Task statement:
Return, character for character, the lines of the records from the first line up to and including the line that contains "coordinates (57, 466).".

Provided entries:
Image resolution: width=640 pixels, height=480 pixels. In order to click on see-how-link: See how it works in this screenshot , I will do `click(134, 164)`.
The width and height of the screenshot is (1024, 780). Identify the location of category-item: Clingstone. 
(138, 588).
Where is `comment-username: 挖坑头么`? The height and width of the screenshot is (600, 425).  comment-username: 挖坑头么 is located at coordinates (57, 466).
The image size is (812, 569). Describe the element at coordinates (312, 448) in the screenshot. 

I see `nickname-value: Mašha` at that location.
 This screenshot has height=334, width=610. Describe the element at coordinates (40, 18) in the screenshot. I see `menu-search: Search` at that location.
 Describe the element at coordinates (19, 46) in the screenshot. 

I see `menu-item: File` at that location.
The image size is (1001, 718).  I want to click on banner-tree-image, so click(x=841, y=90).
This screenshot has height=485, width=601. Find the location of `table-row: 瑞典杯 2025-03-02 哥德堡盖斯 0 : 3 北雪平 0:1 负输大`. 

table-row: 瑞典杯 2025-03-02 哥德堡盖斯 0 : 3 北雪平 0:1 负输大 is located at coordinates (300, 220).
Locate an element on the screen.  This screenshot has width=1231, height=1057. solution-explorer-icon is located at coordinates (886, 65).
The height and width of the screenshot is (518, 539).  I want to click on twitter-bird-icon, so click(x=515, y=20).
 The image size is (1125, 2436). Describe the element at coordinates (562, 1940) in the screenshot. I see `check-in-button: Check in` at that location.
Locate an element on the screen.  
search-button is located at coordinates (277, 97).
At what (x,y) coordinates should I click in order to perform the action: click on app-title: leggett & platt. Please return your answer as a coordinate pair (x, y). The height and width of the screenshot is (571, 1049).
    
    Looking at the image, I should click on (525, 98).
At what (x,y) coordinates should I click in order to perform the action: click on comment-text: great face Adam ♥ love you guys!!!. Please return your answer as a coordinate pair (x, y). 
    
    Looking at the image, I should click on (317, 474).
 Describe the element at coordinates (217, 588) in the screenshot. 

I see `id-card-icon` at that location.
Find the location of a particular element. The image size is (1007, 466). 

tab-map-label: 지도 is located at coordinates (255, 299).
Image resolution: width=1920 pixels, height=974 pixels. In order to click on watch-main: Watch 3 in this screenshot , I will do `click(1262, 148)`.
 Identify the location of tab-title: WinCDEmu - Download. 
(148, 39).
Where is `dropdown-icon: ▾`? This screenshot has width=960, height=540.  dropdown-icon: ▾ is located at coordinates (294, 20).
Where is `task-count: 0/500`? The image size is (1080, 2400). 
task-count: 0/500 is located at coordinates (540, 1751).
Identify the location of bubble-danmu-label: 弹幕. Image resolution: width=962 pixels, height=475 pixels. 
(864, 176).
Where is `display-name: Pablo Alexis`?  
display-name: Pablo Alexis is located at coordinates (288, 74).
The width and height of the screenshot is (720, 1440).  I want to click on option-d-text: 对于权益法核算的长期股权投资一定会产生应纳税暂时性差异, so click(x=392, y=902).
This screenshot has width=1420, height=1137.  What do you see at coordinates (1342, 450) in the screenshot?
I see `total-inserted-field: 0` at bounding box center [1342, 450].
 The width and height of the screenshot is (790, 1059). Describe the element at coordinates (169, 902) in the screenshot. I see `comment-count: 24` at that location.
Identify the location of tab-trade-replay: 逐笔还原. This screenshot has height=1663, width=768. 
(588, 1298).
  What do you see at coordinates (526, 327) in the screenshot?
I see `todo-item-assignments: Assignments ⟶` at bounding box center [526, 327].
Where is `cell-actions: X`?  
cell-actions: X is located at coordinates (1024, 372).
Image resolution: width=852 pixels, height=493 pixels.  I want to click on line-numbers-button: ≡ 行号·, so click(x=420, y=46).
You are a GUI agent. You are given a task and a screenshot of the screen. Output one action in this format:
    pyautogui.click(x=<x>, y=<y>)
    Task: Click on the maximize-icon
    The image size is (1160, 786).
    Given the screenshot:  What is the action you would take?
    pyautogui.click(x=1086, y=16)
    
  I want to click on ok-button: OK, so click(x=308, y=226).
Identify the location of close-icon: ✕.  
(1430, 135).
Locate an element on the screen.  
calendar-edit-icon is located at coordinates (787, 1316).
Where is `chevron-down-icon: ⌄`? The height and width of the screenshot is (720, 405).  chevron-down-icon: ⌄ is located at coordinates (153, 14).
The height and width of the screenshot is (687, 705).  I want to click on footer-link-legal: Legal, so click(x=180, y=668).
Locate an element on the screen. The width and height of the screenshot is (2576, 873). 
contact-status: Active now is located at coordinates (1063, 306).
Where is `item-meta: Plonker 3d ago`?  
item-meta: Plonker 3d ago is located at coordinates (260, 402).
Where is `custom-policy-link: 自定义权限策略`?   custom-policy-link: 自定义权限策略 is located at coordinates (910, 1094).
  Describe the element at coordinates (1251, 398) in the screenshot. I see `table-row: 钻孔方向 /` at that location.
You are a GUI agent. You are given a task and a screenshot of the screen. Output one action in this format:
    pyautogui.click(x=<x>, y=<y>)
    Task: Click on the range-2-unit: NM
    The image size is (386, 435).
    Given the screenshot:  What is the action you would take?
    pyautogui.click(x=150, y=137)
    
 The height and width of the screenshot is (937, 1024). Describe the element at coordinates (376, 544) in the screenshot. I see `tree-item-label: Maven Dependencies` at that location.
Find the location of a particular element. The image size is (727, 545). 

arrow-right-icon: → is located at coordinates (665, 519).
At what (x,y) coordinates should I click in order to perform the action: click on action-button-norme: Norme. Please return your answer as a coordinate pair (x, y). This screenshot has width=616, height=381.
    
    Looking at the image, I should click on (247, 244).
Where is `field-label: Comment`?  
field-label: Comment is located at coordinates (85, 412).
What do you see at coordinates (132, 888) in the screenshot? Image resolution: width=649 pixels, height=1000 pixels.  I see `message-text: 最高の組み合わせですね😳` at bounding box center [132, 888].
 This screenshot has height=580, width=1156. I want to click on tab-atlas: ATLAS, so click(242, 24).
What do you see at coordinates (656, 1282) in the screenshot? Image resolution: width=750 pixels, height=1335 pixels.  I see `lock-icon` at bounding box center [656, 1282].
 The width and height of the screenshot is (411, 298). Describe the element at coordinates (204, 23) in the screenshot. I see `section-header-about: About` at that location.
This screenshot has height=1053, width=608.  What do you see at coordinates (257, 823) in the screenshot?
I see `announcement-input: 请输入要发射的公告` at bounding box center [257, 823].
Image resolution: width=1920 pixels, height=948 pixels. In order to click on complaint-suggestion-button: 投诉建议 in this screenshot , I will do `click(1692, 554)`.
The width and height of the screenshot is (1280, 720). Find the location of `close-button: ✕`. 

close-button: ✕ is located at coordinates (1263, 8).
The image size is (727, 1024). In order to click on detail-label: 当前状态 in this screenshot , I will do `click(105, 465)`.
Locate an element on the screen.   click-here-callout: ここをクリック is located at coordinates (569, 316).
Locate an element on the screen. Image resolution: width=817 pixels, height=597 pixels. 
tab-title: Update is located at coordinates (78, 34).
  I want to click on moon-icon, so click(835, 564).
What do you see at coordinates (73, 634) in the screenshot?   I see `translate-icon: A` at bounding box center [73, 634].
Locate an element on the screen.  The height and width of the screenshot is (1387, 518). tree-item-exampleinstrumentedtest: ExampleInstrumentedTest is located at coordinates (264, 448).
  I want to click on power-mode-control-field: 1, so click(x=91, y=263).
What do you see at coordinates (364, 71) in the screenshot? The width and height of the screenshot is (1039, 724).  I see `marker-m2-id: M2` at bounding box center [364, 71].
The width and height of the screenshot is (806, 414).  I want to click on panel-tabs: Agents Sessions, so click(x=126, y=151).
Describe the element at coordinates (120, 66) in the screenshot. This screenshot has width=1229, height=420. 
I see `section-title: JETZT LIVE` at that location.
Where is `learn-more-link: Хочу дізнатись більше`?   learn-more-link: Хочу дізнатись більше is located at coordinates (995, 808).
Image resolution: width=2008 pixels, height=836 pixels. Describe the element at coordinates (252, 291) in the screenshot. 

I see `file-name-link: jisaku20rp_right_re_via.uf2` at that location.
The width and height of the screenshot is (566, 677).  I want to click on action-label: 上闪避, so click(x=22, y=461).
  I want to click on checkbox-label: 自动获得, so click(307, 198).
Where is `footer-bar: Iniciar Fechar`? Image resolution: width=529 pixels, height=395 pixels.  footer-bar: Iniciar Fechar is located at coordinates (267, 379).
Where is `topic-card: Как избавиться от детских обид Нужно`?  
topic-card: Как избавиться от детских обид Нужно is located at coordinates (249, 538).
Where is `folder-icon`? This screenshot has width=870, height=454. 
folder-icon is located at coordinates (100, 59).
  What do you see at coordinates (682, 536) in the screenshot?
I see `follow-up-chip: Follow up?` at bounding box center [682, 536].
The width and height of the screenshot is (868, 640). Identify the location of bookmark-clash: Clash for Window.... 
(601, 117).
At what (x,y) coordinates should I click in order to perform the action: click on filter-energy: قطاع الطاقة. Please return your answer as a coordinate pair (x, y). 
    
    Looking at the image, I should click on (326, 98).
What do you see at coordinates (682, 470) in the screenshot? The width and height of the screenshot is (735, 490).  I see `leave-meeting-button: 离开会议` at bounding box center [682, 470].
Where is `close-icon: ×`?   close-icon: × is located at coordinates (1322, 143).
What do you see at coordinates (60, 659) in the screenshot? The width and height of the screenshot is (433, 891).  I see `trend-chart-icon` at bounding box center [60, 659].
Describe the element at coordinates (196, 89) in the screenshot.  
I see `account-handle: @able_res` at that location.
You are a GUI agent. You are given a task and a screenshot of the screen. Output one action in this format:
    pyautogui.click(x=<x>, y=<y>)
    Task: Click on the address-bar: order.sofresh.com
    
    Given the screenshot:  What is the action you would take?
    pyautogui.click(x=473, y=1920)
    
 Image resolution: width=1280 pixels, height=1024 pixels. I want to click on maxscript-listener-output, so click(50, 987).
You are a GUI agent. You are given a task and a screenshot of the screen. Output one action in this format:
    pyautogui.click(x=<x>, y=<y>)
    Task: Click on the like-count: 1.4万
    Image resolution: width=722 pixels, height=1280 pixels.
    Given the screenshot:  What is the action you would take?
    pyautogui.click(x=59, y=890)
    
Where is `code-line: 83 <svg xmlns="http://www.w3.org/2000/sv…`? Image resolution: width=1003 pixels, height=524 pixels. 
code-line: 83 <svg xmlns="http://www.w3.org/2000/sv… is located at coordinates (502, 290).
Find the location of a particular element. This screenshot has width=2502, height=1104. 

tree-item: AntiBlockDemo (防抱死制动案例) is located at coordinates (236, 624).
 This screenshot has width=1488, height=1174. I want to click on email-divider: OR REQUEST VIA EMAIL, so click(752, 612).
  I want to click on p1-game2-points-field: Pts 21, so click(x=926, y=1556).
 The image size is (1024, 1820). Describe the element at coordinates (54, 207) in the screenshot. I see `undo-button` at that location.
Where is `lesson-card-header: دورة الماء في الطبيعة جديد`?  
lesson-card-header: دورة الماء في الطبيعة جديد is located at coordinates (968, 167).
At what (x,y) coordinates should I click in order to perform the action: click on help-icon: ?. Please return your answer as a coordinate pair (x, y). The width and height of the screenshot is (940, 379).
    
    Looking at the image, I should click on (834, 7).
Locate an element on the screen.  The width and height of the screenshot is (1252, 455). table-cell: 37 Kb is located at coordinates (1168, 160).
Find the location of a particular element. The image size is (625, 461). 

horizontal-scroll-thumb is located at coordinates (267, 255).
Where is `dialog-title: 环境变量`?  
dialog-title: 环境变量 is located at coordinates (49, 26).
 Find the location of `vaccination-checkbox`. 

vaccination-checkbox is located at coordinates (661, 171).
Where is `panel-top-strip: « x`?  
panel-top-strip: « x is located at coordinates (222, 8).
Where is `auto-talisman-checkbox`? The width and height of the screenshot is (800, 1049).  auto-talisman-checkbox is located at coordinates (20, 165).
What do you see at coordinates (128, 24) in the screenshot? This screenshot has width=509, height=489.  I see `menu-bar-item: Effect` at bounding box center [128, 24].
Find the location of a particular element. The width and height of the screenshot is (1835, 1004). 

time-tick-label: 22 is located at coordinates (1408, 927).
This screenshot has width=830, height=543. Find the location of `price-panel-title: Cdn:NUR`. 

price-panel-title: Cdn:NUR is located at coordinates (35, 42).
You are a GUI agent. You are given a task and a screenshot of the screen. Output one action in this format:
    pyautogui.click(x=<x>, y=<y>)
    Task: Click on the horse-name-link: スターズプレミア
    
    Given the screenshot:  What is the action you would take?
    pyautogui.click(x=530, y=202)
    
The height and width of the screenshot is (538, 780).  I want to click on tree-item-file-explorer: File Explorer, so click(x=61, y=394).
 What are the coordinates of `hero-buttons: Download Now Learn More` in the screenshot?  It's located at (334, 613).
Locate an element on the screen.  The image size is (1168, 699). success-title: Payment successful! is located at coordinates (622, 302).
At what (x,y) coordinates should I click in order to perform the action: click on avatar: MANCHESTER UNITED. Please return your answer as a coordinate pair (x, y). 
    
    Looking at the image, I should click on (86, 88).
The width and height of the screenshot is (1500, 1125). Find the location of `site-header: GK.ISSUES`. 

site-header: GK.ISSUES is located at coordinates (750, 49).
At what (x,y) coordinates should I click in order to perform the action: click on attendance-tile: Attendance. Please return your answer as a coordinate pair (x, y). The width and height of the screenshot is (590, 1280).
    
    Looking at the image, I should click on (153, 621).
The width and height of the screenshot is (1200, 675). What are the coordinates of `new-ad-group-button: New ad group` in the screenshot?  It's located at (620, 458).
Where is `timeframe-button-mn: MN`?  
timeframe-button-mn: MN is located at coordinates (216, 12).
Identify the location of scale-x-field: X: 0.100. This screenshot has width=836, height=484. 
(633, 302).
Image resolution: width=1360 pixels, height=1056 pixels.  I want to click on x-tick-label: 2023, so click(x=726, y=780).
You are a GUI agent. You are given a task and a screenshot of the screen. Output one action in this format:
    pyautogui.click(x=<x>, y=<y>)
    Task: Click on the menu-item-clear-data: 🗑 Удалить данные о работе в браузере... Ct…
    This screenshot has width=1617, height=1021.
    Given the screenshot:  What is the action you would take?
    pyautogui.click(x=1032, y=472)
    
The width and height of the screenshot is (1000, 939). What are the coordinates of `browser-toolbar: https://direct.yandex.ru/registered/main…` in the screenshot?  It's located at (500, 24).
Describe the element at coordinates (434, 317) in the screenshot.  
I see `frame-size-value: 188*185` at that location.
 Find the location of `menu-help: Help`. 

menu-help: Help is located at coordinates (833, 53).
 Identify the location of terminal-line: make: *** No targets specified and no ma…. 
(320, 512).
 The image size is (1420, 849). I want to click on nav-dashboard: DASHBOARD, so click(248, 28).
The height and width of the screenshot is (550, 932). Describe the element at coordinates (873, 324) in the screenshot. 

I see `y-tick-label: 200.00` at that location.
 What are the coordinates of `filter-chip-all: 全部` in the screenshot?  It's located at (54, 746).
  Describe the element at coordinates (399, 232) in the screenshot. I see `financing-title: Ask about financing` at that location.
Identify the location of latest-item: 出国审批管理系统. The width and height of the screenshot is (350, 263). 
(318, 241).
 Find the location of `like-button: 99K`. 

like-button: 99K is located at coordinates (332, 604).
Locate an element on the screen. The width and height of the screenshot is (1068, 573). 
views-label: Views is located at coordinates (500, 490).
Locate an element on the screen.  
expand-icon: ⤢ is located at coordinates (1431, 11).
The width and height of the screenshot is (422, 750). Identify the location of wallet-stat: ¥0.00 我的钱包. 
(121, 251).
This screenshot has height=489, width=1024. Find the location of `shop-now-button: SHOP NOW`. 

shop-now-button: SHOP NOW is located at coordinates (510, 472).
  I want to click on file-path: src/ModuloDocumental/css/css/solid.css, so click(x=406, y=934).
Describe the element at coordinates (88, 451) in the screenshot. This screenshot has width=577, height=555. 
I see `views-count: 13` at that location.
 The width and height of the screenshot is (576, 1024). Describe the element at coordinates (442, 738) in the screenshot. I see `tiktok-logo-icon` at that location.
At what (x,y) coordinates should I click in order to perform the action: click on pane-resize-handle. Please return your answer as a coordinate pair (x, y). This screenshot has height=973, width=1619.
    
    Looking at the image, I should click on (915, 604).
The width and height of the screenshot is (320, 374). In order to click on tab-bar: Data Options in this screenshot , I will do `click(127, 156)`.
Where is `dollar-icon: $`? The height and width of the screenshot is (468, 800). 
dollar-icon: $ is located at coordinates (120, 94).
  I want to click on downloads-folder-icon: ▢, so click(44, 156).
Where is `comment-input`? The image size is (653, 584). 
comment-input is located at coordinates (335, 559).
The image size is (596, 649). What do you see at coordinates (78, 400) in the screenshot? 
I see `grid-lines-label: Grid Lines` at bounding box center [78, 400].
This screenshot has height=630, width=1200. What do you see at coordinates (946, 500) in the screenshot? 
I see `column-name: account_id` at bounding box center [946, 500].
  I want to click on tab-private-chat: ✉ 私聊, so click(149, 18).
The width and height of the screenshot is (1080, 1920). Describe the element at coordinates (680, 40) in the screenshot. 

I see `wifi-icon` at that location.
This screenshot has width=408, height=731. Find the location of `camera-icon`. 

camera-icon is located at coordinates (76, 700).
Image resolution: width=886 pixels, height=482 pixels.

Problem solution:
Image resolution: width=640 pixels, height=480 pixels. In order to click on see-how-link: See how it works in this screenshot , I will do `click(134, 164)`.
The width and height of the screenshot is (1024, 780). Identify the location of category-item: Clingstone. 
(138, 588).
Where is `comment-username: 挖坑头么`? The height and width of the screenshot is (600, 425).  comment-username: 挖坑头么 is located at coordinates (57, 466).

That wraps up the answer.